Given information.

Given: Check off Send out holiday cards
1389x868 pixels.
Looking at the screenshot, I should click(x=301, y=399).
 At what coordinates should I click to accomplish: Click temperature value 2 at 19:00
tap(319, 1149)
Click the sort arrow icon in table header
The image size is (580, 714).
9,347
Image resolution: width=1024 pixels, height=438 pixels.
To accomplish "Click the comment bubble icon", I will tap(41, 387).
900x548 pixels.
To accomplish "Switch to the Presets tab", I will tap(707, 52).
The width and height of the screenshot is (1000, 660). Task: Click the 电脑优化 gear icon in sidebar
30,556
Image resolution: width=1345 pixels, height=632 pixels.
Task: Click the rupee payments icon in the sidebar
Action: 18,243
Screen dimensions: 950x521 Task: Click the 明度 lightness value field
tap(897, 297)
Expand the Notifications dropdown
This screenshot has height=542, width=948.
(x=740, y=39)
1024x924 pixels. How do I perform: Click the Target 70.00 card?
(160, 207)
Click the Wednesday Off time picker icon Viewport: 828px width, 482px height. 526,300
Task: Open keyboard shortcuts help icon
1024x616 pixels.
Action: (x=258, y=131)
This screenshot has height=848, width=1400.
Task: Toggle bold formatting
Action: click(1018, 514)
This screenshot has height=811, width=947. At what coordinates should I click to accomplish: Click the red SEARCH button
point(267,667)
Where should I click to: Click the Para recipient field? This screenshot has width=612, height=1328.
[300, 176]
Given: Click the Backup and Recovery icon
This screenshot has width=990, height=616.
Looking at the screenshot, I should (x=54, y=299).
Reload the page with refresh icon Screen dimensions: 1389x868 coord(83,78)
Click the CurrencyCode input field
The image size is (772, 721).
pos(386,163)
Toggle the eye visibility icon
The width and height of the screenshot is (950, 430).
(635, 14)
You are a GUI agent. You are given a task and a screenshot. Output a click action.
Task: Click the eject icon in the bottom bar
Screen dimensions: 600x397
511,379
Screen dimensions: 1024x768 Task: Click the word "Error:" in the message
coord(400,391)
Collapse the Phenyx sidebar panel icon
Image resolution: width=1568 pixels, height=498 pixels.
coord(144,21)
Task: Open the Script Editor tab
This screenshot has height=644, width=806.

Exercise details. How many of the lines above contain the string "resolution"? Case matters. Reply with the number alone.

Full response. 3